_Instructions:_
**A)** Answer these questions from the flu vaccine article:
(i) Roughly how many flu shots will be available this year?
(ii) How does the article rank Chiron Corp. among the world's flu vaccine suppliers?
(iii) For how long did British regulators suspend Chiron's license?
**B)** Reproduce the part of the flu vaccine article starting at "The Lincoln-Lancaster County" and ending at "the company said.".

━━━━━ Passage to read ━━━━━

Americans' supply of flu vaccine was cut in half Tuesday when Britain shut down a major supplier just as the flu season is about to begin.

The Bush administration urged the public and doctors to begin a voluntary rationing of the roughly 54 million flu shots that will be available this year.

Healthy adults will be asked to delay or skip getting flu shots so doctors can give priority to those who need the vaccine most, Dr. Gregory Poland of the Mayo Clinic said after an emergency meeting of the government's vaccine advisers, who unanimously endorsed the voluntary rationing.

The announcements came less than two weeks after top U.S. health officials said they didn't expect flu vaccine shortages.

The Lincoln-Lancaster County Health Department and a local hospital on Tuesday tried to figure out how to deal with the shortage. 

"This is not a local problem, this is a national problem," said Tim Timmons, communicable disease program supervisor of the health department.

They scrambled after Chiron Corp., the world's second-leading flu vaccine supplier, announced it wouldn't supply 50 million doses of flu vaccine to the United States.

Citing manufacturing problems at an English factory where the company makes its Fluvirin vaccine, British regulators suspended Chiron's license for three months.

No Fluvirin will be shipped anywhere this year, the company said.

━━━━━ Extracted data ━━━━━

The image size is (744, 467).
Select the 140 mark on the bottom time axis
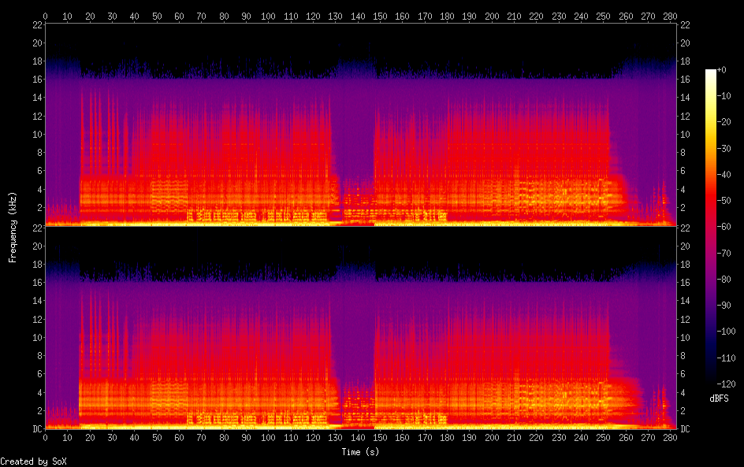pos(358,437)
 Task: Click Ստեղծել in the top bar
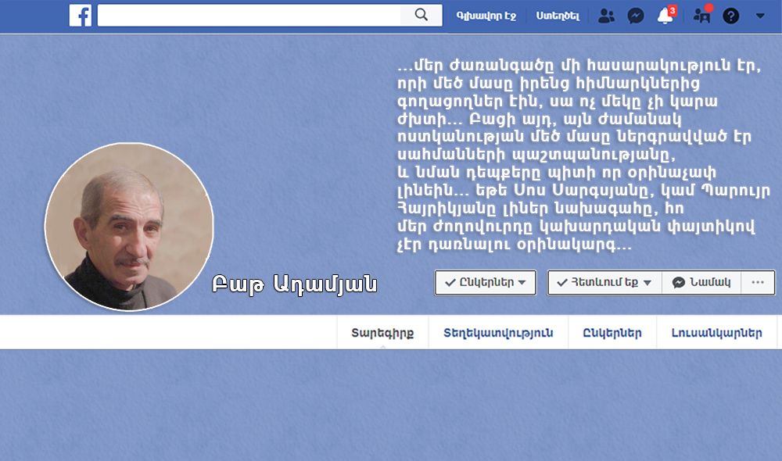pyautogui.click(x=558, y=16)
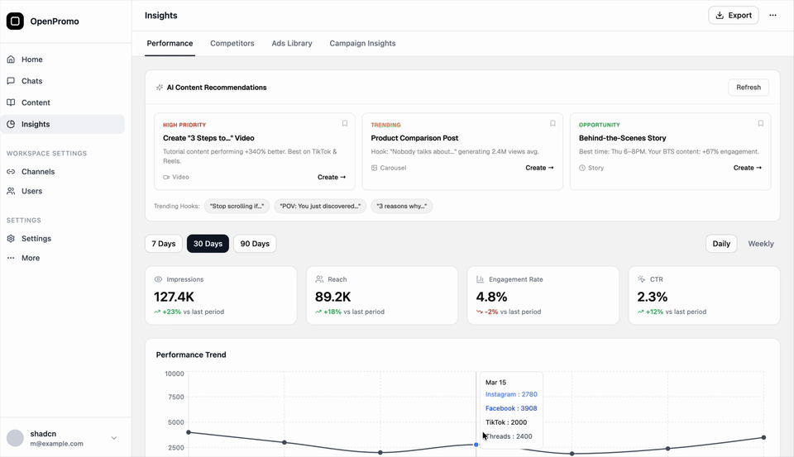Open Chats from the sidebar
The width and height of the screenshot is (794, 457).
click(32, 81)
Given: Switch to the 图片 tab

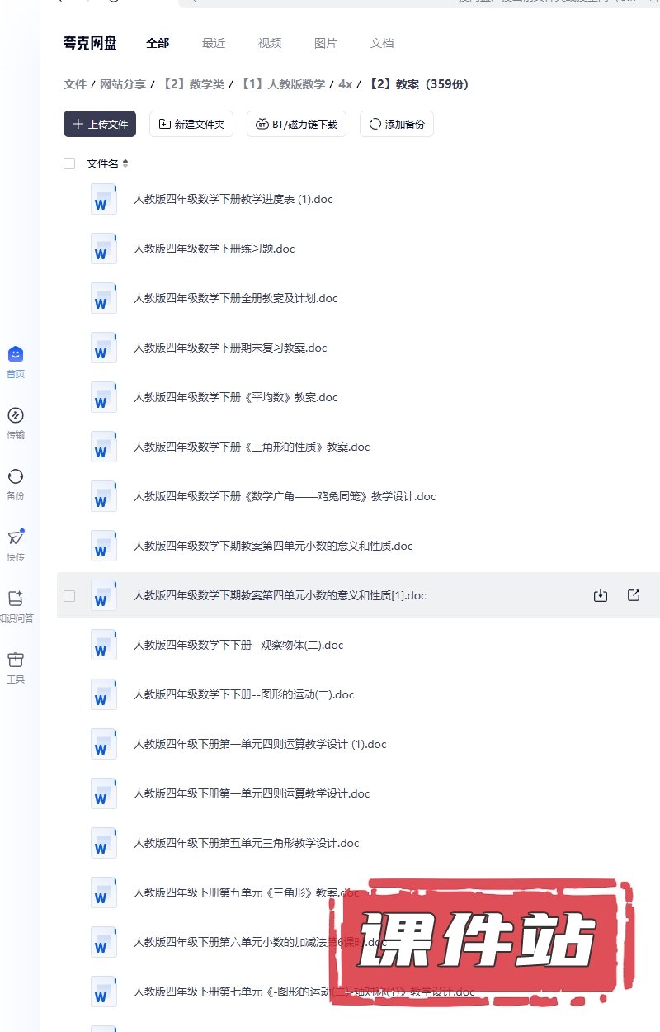Looking at the screenshot, I should [326, 43].
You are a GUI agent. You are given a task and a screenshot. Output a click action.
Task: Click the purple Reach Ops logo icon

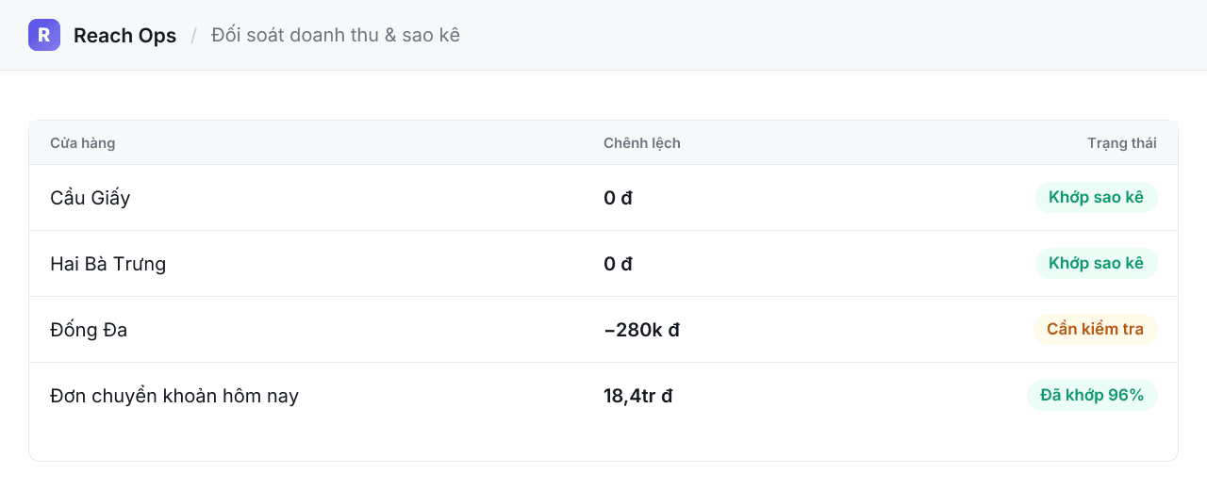(x=44, y=35)
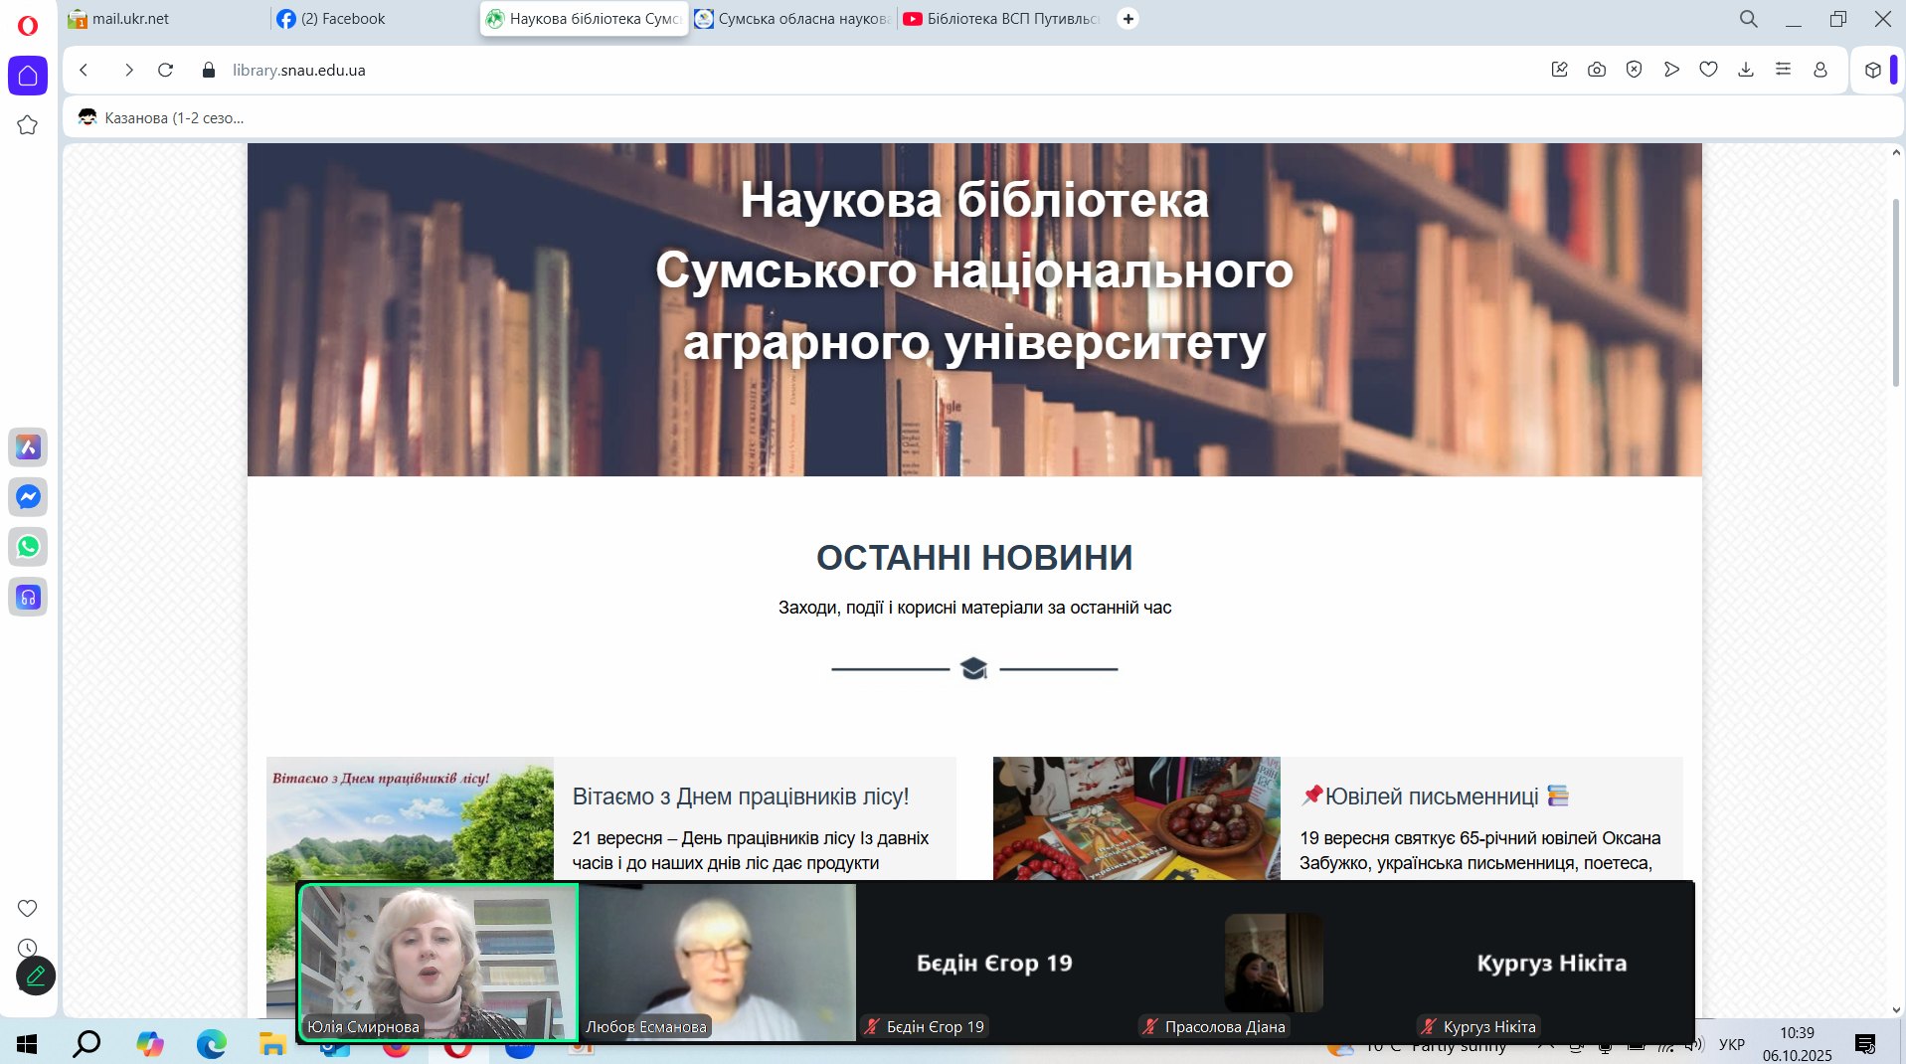Click the Казанова bookmark in bookmarks bar
Viewport: 1906px width, 1064px height.
[174, 118]
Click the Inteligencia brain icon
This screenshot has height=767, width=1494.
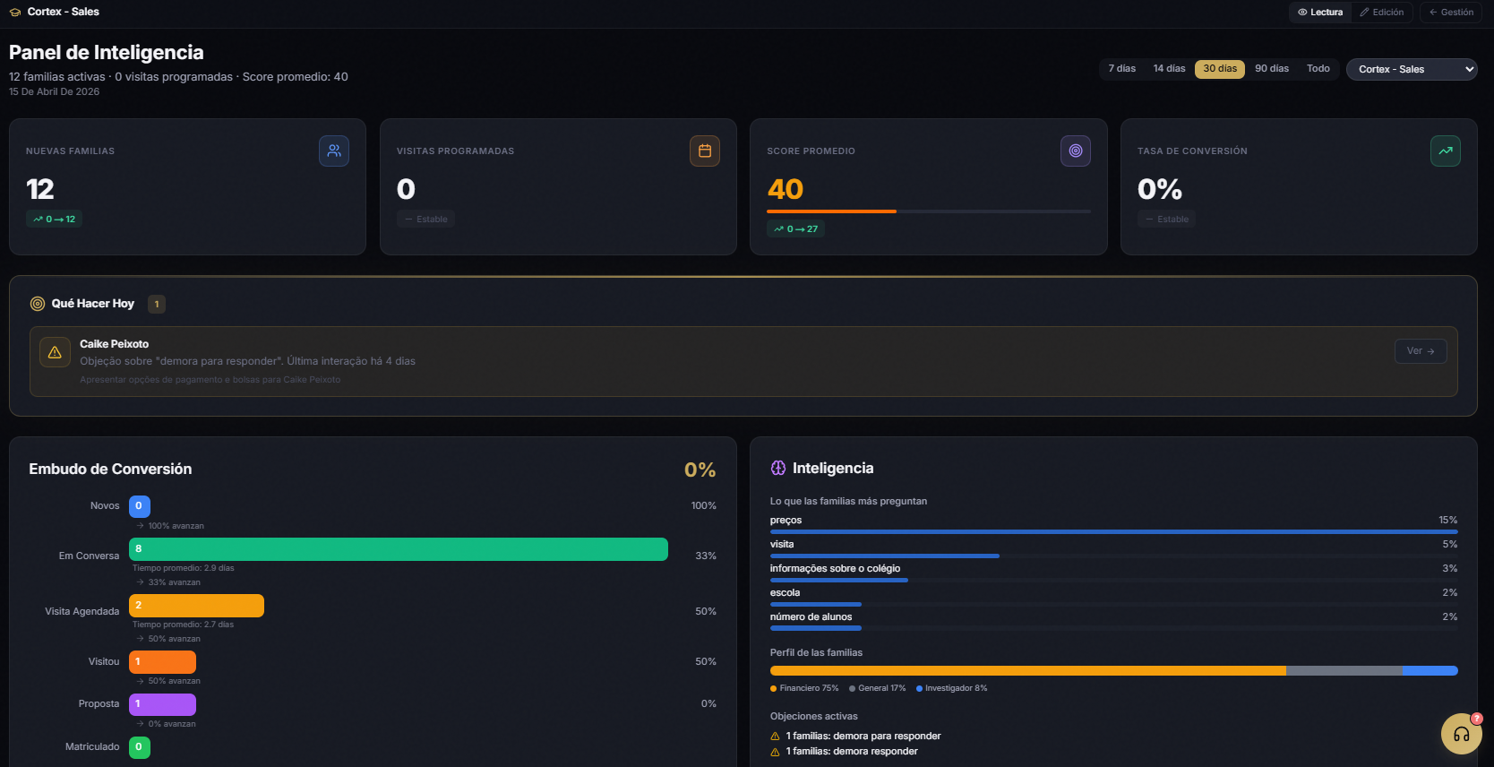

━━━━━

_Answers by item:_
**A)**
(i) Roughly 54 million.
(ii) It is the world's second-leading flu vaccine supplier.
(iii) Three months.

**B)**
The Lincoln-Lancaster County Health Department and a local hospital on Tuesday tried to figure out how to deal with the shortage. 

"This is not a local problem, this is a national problem," said Tim Timmons, communicable disease program supervisor of the health department.

They scrambled after Chiron Corp., the world's second-leading flu vaccine supplier, announced it wouldn't supply 50 million doses of flu vaccine to the United States.

Citing manufacturing problems at an English factory where the company makes its Fluvirin vaccine, British regulators suspended Chiron's license for three months.

No Fluvirin will be shipped anywhere this year, the company said.